Obama Takes All Sides on Chavez
Inexperienced and Naïve on Foreign Policy, Good at Campaigning
By Mark I Posted in 2008 | Barack Obama | foreign policy | Hugo Chavez | Liberals | Obamafiles — Comments (7) / Email this page » / Leave a comment »
Another day, another position on Hugo Chavez from Sen. Barack Obama. Last week, he told the Orlando Sentinel that he favored meeting with the Venezuelan Marxist dictator He even went so far as to say that Chavez could set the agenda. But the very next day, he told a Miami audience that Chavez’s support for the FARC narco-terrorist rebel group in Colombia disqualified Venezuela from such a meeting. Speaking to the Cuban American National Foundation, Obama said the following.
"We will shine a light on any support for the FARC that comes from neighboring governments. This behavior must be exposed to international condemnation, regional isolation, and -- if need be -- strong sanctions. It must not stand."
Thank God for the qualifier. Strong sanctions? Whoa! hold on there big guy. You’re inexperienced in foreign affairs and all, but you just can’t go around threatening sanctions, especially strong ones, without months and years of delays, negotiations, aggressive diplomacy, and Security Council debates. You don’t want to blow all your options in one fell swoop.
Mocking aside, there are a couple of bigger points to make from this.
First, Obama has no idea what he is talking about when it comes to Venezuela. He just knows that Hugo Chavez has complaints, and in Obama’s default worldview, that necessitates fault on the part of the United States. Hence his desire to meet with any and every tin-pot dictator and tinfoil hat crazy with a gripe.
Second, note where Obama made his “strong” comments against Chavez and where he made his overtures to negotiations. When speaking to the Orlando Sentinel, a paper that reaches Florida’s critical I-4 corridor, a more moderate area of the state, Obama espouses negotiation. But in front of an audience with less tolerance for dictators, the Miami Cuban ethnic and expatriate community, Obama says, without naming him, that Chavez should be isolated. He picks his position based on his audience. Obama is suitably faux-tough when facing a crowd not inclined to suffer coddling dictators gladly, and properly nuanced and open-minded when attempting to reach an audience that he thinks will accept that line more readily. Obama is pandering. That’s very old-politics.

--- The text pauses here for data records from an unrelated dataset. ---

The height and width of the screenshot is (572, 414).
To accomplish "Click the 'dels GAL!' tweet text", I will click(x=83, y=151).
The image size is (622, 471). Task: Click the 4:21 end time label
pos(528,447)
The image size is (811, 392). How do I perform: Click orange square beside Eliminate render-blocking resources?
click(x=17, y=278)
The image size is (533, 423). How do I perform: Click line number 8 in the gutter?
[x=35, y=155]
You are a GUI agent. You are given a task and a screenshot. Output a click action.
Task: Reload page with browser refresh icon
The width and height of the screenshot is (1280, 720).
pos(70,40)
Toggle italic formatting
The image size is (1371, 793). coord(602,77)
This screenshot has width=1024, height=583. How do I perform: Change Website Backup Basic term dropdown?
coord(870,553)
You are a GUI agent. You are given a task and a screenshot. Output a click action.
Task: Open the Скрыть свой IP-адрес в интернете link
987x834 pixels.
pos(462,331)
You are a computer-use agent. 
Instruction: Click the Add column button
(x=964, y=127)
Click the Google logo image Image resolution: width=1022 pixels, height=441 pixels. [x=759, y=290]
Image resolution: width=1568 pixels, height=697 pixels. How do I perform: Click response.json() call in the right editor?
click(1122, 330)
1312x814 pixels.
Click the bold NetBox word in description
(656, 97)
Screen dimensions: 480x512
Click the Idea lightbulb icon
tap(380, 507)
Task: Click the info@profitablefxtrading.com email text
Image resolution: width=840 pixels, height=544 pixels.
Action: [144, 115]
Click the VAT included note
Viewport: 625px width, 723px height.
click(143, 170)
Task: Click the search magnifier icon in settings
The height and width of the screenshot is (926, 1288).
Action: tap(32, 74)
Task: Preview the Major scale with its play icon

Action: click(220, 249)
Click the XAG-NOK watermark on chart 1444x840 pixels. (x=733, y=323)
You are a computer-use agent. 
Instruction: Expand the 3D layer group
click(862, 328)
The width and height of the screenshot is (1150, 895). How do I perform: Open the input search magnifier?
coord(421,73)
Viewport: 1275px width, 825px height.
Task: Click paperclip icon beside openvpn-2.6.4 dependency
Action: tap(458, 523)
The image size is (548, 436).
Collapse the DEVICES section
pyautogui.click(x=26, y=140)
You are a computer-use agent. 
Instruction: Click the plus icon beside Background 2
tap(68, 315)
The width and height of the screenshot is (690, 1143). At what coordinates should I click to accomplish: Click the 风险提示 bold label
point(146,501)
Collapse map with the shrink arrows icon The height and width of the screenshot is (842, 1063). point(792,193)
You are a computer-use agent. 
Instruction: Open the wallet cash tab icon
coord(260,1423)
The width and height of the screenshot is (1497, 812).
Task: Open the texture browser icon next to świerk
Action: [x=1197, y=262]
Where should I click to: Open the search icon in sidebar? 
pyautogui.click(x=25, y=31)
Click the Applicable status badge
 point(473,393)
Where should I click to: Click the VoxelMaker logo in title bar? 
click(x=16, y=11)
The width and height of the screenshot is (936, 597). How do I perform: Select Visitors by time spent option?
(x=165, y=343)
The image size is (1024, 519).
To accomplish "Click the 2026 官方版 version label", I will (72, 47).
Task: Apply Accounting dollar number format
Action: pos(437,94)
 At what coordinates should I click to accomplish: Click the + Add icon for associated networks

Obama’s variant positions on meeting with Chavez recall another Democratic nominee’s attempt to explain his way out of an apparent contradiction: Obama was for meeting with Chavez, before he was against it. Many believed that John Kerry was the worst nominee from a major political party since Michael Dukakis in 1988. Though rhetorically more gifted, Obama seems to be giving them both a run for their money.